**WHAT YOU SHOULD DO**
Pick out every line in the rows below that contains the word "Viewport", and copy each of those lines in full.

**RECORDS FOR PROCESSING**
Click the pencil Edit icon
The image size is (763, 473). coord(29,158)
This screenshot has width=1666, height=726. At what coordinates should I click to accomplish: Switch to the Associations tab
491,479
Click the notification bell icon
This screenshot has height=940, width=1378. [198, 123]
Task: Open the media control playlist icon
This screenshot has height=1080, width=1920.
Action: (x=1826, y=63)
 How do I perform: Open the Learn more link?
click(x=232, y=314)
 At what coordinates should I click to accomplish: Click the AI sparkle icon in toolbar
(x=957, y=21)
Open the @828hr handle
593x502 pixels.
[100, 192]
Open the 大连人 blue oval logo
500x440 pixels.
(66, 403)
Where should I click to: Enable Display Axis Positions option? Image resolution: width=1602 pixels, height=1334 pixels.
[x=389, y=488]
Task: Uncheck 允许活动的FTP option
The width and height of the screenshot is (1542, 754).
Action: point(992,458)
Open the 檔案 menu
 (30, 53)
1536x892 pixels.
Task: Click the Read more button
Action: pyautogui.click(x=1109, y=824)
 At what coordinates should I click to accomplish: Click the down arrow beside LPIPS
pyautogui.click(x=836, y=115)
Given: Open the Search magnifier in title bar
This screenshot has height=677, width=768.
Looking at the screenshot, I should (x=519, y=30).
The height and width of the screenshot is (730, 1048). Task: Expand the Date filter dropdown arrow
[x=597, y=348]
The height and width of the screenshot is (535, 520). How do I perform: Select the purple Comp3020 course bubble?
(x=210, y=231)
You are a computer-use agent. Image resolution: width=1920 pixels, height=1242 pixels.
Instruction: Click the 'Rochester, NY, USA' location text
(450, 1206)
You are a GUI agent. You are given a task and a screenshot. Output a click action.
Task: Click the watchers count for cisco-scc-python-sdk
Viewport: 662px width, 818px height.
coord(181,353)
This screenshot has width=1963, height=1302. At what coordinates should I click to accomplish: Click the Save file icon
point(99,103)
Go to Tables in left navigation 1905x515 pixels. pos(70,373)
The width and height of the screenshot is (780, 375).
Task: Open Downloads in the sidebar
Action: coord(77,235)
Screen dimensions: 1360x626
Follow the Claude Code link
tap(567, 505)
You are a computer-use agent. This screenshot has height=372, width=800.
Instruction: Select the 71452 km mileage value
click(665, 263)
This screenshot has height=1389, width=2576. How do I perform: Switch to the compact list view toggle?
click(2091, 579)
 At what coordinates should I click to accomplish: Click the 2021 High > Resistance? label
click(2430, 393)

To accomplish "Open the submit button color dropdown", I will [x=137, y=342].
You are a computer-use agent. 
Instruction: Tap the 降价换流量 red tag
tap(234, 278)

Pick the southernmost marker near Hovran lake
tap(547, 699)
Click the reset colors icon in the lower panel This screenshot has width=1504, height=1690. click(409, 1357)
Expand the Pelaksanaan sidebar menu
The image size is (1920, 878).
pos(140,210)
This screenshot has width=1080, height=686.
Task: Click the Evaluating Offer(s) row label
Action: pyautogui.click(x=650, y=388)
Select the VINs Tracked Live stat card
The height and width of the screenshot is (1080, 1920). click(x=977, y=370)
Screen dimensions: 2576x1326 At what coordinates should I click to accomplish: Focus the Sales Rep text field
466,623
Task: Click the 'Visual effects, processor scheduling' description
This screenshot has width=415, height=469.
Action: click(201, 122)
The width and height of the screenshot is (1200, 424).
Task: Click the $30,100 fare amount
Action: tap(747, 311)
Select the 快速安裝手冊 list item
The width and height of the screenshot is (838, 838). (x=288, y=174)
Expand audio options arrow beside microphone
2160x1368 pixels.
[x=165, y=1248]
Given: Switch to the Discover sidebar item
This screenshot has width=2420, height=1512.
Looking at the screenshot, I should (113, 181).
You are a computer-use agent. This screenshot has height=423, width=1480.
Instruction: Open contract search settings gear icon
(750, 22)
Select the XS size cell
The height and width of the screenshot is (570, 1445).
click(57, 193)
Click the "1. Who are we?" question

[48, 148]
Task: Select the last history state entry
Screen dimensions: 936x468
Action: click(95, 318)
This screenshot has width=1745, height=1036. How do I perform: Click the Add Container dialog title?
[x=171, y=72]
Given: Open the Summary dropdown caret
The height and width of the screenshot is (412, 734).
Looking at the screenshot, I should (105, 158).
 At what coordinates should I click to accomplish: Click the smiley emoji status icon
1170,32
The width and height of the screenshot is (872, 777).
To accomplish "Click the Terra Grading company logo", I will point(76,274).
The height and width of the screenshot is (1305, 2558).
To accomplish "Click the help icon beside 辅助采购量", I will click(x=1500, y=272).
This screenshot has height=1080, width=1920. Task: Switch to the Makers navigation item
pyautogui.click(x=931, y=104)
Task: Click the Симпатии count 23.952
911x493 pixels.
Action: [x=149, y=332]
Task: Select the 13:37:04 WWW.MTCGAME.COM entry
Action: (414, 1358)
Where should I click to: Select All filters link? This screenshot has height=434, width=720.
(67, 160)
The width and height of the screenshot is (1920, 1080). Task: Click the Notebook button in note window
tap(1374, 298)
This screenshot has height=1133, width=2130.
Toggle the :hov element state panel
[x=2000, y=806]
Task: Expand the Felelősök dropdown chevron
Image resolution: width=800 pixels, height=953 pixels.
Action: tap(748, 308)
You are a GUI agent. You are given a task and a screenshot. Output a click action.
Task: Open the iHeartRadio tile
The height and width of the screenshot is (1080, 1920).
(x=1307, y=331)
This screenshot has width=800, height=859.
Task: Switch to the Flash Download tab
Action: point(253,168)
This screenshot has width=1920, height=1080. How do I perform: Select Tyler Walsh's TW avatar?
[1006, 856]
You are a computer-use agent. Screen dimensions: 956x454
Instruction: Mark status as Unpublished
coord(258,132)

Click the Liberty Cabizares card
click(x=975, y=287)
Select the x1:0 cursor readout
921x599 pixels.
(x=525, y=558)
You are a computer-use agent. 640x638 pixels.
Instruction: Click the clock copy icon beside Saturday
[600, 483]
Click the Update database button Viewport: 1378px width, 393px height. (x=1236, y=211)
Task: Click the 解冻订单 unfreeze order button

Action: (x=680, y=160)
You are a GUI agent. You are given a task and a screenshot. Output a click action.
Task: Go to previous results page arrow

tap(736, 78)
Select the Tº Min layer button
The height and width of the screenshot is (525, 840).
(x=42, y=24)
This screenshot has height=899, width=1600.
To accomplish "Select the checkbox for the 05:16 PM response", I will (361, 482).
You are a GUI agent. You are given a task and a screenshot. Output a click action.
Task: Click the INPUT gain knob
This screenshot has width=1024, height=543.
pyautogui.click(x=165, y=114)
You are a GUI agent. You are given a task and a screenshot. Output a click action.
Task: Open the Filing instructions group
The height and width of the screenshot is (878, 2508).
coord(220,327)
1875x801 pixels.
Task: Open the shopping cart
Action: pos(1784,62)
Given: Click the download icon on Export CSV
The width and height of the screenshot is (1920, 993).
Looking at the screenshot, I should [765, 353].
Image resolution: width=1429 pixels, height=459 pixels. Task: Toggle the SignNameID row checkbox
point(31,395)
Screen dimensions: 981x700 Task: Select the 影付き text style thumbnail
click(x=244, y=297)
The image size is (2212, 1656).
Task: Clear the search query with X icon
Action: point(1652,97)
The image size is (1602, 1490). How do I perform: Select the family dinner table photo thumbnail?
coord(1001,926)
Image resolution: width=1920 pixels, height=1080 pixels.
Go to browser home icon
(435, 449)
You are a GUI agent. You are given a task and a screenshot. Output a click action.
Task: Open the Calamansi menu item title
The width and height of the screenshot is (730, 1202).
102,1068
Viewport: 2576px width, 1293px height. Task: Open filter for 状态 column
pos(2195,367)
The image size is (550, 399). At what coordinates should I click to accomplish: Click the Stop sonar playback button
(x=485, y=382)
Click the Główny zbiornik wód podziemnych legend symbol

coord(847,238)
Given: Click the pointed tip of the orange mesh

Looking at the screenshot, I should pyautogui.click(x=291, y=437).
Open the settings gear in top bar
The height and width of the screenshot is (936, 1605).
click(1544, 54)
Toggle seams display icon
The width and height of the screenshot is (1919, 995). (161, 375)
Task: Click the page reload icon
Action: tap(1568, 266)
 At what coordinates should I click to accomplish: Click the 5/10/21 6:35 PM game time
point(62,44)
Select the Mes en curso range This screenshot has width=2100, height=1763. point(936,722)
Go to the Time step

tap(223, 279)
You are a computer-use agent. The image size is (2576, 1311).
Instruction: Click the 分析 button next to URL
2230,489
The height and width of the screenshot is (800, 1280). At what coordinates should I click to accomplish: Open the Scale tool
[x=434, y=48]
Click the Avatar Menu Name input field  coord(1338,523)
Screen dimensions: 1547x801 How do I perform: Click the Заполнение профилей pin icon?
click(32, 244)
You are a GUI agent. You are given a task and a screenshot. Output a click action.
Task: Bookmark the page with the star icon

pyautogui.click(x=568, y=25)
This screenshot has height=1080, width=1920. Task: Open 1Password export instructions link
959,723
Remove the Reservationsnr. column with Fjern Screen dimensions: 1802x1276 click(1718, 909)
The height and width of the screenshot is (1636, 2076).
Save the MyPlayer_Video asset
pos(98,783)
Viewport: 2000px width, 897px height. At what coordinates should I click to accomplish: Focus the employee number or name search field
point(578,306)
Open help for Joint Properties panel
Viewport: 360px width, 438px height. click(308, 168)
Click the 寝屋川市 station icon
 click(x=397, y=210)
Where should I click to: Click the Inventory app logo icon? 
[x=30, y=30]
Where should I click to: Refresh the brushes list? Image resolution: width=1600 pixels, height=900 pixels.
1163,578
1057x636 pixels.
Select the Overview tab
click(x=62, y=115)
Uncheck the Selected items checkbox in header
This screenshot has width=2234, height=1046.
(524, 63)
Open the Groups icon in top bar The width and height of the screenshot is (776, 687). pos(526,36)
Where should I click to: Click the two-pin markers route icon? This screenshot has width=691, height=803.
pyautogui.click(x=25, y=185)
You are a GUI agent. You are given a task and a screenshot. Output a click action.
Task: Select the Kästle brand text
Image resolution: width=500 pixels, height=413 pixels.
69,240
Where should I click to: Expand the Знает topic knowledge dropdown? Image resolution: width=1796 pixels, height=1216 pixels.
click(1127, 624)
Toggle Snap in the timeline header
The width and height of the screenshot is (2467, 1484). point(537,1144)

**OUTPUT FOR THIS TASK**
Viewport: 662px width, 818px height.
Click the Update database button Viewport: 1378px width, 393px height. (x=1236, y=211)
Viewport: 2576px width, 1293px height. Task: Open filter for 状态 column
Viewport: 2000px width, 897px height. At what coordinates should I click to accomplish: Focus the employee number or name search field
Viewport: 360px width, 438px height. click(308, 168)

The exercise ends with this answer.